- Born: December 3, 1902 Manatí, Puerto Rico
- Died: September 1, 1960 (aged 57) New York City, U.S.
- Occupation: Businessman

= Ángel Ramos (industrialist) =

Puerto Rican businessman

Ángel Ramos Torres (December 3, 1902 - September 1, 1960) was a Puerto Rican industrialist. He entered El Mundo during high school years as a typesetter, and went on to become the owner of the newspaper. He also founded Radio El Mundo and WKAQ-TV Telemundo.

==Early years==
Ramos was born into a poor family in the northern town of Manatí, Puerto Rico. He was the only son born to Juan Ramón Ramos Vélez and Braulia Torres Giliberty, and only 3 years old when his father died. He was raised by his mother and an aunt, and finished his primary education. However in 1917, at age 15 years, he felt that in Manati he didn't have a future and so left his home; he then moved to San Juan, the capital city of Puerto Rico.

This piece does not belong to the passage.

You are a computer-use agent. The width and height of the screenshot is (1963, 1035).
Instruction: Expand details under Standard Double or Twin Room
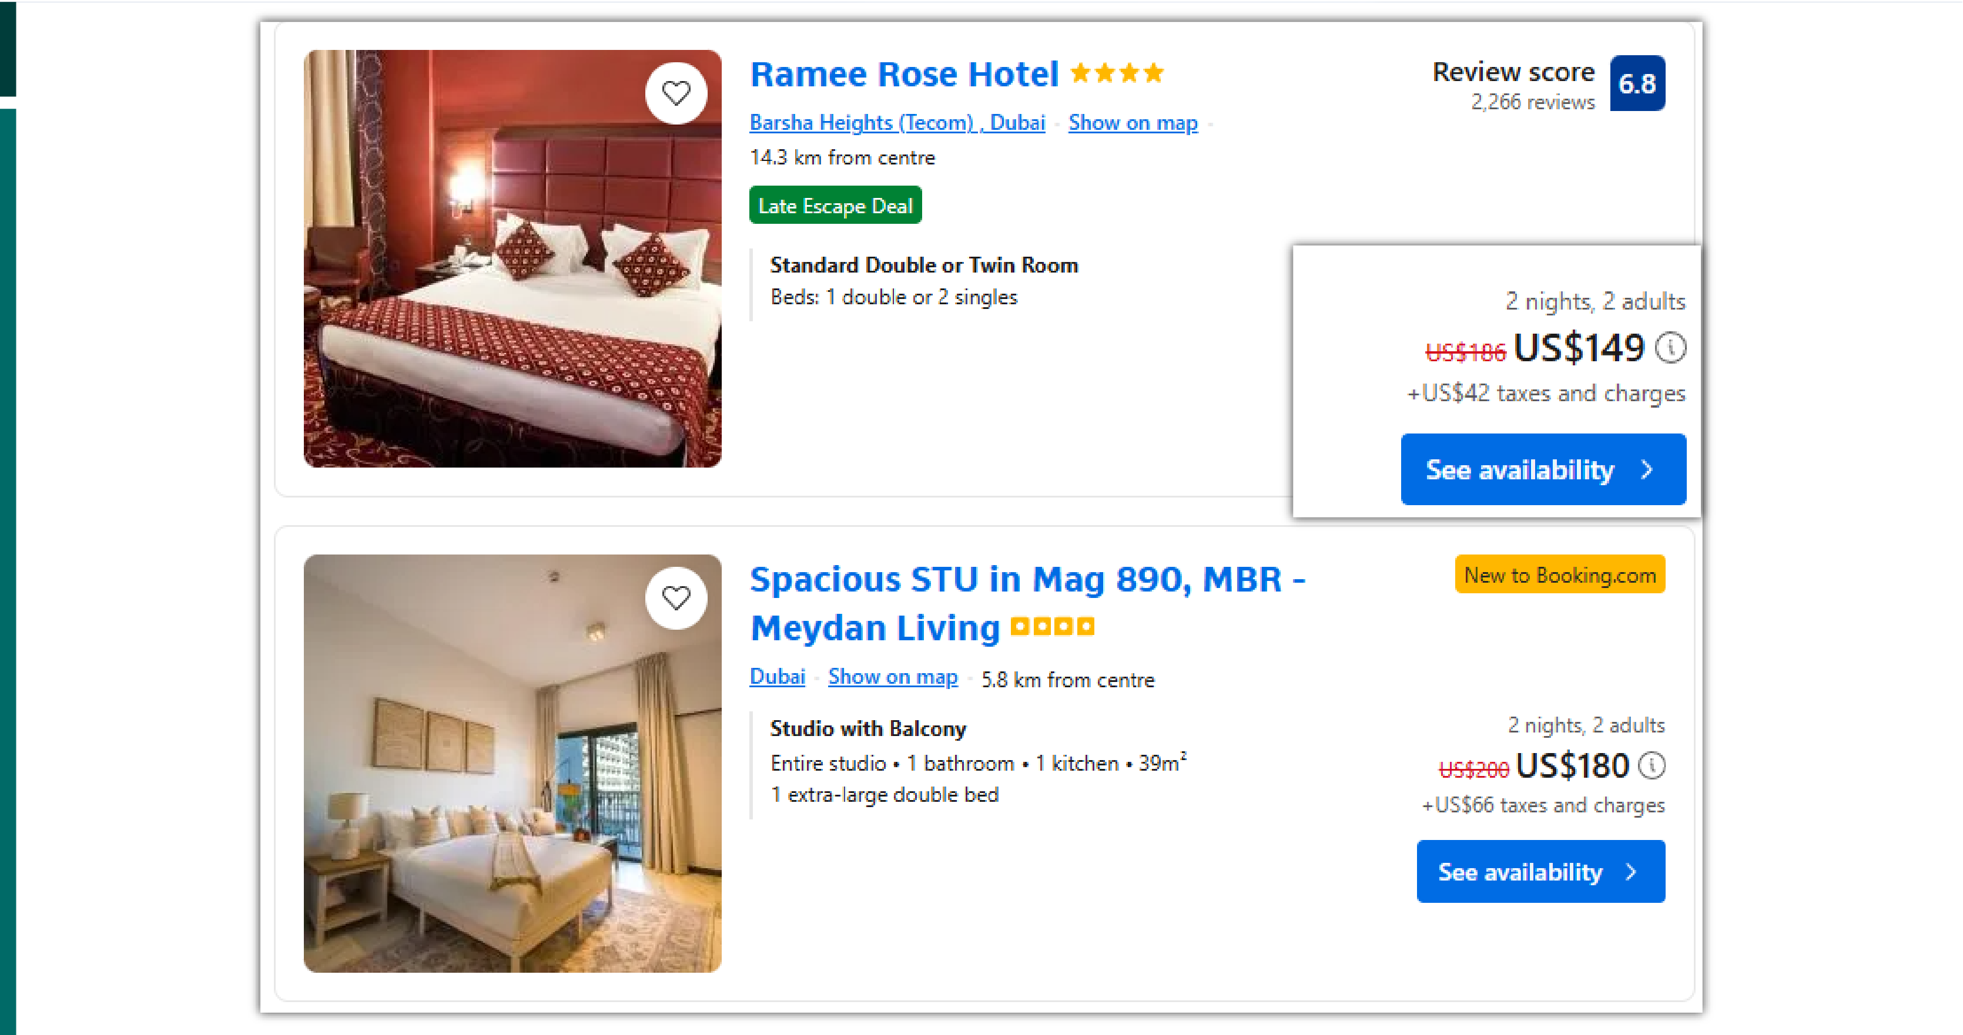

While living in San Juan, he went to school at the Central High School and found a job at El Mundo, a then-recently founded newspaper. He started as a typesetter. In 1924, when he was 22 years old, he was promoted to the position of administrator.

==El Mundo newspaper==
In 1944, Ramos purchased the newspaper's holding company and thus, became the sole owner and publisher of the newspaper. He met his future wife, an Italian girl by the name of Argentina Schifano while on a business trip to New York City. After they were married, the couple continued to live in Puerto Rico where Ramos's company was based.

Ramos founded WEMB-Radio El Mundo and within a period of two years he purchased another radio station, WKAQ, thus establishing "Radio El Mundo" as the number 1 radio station in Puerto Rico which controlled 80% of the total air time.

==Telemundo==
In 1954, Ramos founded the first Puerto Rican television station, WKAQ-TV that was transmitted through Channel 2 and which he named "Telemundo". Ramos wanted to maintain a consistent branding between his properties using the "mundo" theme ("mundo" is the Spanish word for "world"). Telemundo's first television signal was transmitted on January 28, 1954. Argentina Ramos was active in her husband's newspaper, radio and television companies.

They later set up a network in the former British colony of Guyana, though it was not particularly successful it was an indication of his ambition being carried over into those who followed in his footsteps. Sadly, they failed in their attempt because Spanish was not a common language in that country.

==Awards and recognitions==
In 1950, Ramos was the recipient of the María Moors Cabot Award, bestowed upon him by Columbia University. That year he was also named Citizen of the Year by the Puerto Rican Institute in New York. He was the President of the Executive Committee of the Interamerican Press Society.

==Death and legacy==
On September 1, 1960, Angel Ramos died in New York City of a intracerebral hemorrhage. His wife Argentina became the head of El Mundo Enterprises. She established the Angel Ramos Foundation, which is now the largest private philanthropic foundation in Puerto Rico. In 1963, Argentina remarried and moved to Miami, Florida. The Angel Ramos Foundation provided a matching grant of one half the construction cost of the Arecibo Observatory's visitor center which was named after Mr. Ramos.

On April 14, 1983, WKAQ-TV was sold to John Blair and Co. and in October 1987 it passed to the hands of Reliance, Inc., which owned the nationwide Spanish language television network in the United States, NetSpan; WKAQ-TV since became a part of the network, which was later renamed Telemundo after the Puerto Rican station.